James and Bill Houston are good character studies as well. James’ story gets a little closer to a typical war is hell
kind of storytelling, but only briefly during a firefight. Even then he never really sees the enemy. He shoots at jungle. The jungle doesn’t shoot back. That’s not really the important part. The important part is watching how James relationships change as his presence in Vietnam deadens him. By the end, he has loyalty to the men in his squad and little else. He’s openly insubordinate to his commanders by that point. Once home he follows Bill into shiftlessness, bar fights, drinking, and weddings without any connection.
Despite a decent number of characters, all of whom spend a lot of time interacting with each other, one big result is that every single one is alone. None of them can maintain connections to other people after their Vietnam experience. They live in the same cities as their families, yet cannot call or meet them. All are disconnected from society. This is one depressing novel.
One thing that some authors get criticized for is too much description. Johnson describes a lot of places and things in Tree of Smoke but he doesn’t overdo it. It’s interspersed seamlessly with dialogue and thoughts and action. As a result I could visualize where everything took place yet never got bored with ornate descriptive prose.
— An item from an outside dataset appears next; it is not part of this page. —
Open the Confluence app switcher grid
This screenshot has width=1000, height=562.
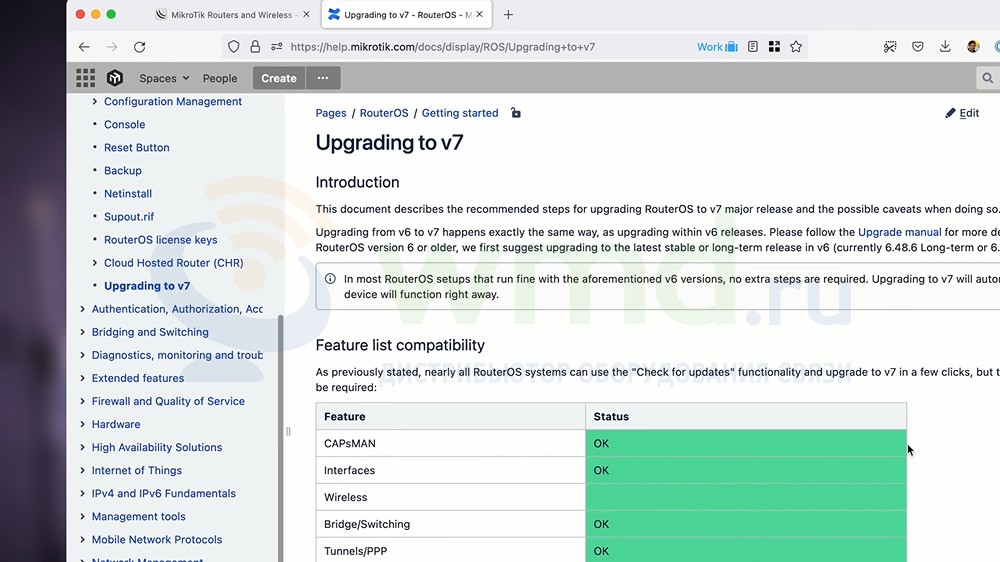pyautogui.click(x=86, y=78)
Tree of Smoke won the National Book Award and was a finalist for a Pulitzer, losing out to Junot Diaz The Brief Wondrous Life of Oscar Wao. I think Denis Johnson’s work will have a more lasting impact.
Title: Tree of Smoke
Author: Denis Johnson
Narrator: Will Patton
Imprint / publisher: Audio Renaissance / Macmillan
Format: Overdrive WMA
Length: 23 hours, 4 minutes
Publication date: 2007-09
ISBN-13: 978-079275115-1
Subject: Vietnam War, 1961-1975 — Fiction
LC classification: PS3560.O3745 T74 2007




Christ, crucification, every man, Judas, miscommunication,, deceitful governments, alienation, this book has it all.